One of the many gifts offered by psychotherapy is the opportunity to be seen. However, it is an opportunity most people approach with some trepidation—and understandably so! While it can be a relief to be seen by another person, it can also be terrifying. Being seen elicits defenses, and the impulse to flee is strong, especially since the feelings of vulnerability can seem so raw.

And so it is that therapy also offers another gift: an opportunity to enter a process where it can become safe to be seen. Allowing yourself to be vulnerable—allowing yourself to be seen by another human being—is a process that, with sensitivity, attention and great care, develops over time.

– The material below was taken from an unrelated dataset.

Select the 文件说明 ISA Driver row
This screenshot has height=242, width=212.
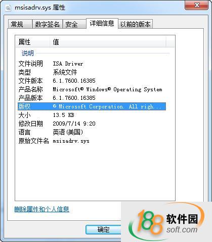click(x=92, y=64)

In today’s world, the psychotherapist’s consulting room can be one of the few places where you can develop the courage to be seen—and then be seen! By offering safety and carefully attending to the deepest reality of each client, the therapist invites the client to say, in effect, “Here I am.” When a client can genuinely say this, and then allow him/herself to actually be seen, the work of self-acceptance and healing has begun.

Being Stuck

A recent question was posted on a listserv I subscribe to. The therapist asked for suggestions on confronting a client’s persistent pattern of dysfunctional choices and behaviors—a pattern that apparently had not changed during the course of therapy. The therapist expressed exasperation with his client: his client was “stuck” (his word, not mine) and had been “stuck” for a long time. The question triggered a number of thoughts, most centering on “stuck points” –those periods of time when therapeutic work appears stalled and when therapeutic tools don’t seem to be effective anymore. Interventions aimed at helping the client get “unstuck” seem fruitless. Frustration builds, and the therapist may begin to feel that he or she has “failed” the client, or worse, that the client has somehow “failed” treatment. The client may also feel frustrated and may even consider leaving treatment.

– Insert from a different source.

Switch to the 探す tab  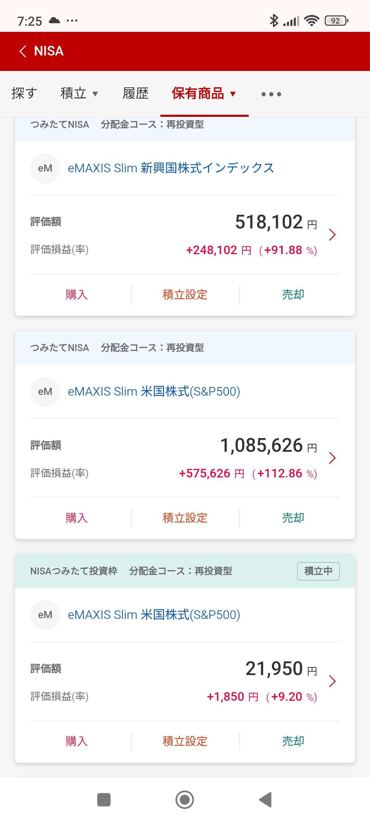pos(24,93)
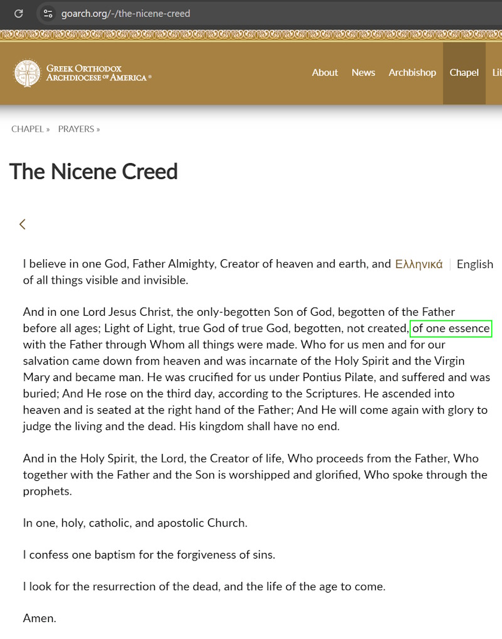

In many ways, “stuck points” reflect ambivalence about change. Let’s face it: when it comes to making changes in our lives, most of us approach change with some degree of ambivalence. We feel distress and perceive the need to change so that the distress will diminish; but we also feel uncomfortable with entering new territory. This can happen with any problem: leaving a dysfunctional relationship, changing a career, dieting, abstaining from tobacco, drugs or alcohol. We can become "stuck", unable to move forward.

Feeling “stuck”—ambivalent—may also reflect deeper issues. Indeed, it’s been my experience that being “stuck” signals that there is deeper work to be done. The salient issue has not been fully identified. Persistently dysfunctional choices or behaviors have meaning—meaning that has not been fully explored.

Until we work through ambivalence, we often persist in dysfunctional behaviors and remain “stuck”. Until we understand the meaning of the behavior—its role in alleviating anxiety, its role as a defense—it will persist. Likewise, we need to understand what may be happening between the client and therapist in the consultation room; transference and counter-transference dynamics are always at work.

Exploring and working through “stuck points” requires time, courage and persistence—as well as a willingness and ability to sit with ambivalence and uncertainty. The roots of ambivalence can run deep, and quite often we are not fully conscious of the dynamics that create “stuck points.” Sitting with ambivalence also provides an opportunity to look at the therapeutic relationship itself where so many dynamics come into play: transference issues and counter-transference responses are always subject to therapeutic attention and exploration.

In short, “stuck points” are opportunities to explore, learn, and perhaps develop insight. While understanding and insight may not always lead to immediate, visible action, it is important to recognize that an evolution is taking place. Most change is incremental. And sometimes the course of change is surprising—to the client as well as the therapist. Therapeutic activity that supports safe exploration and experimentation will also support movement away from being “stuck.”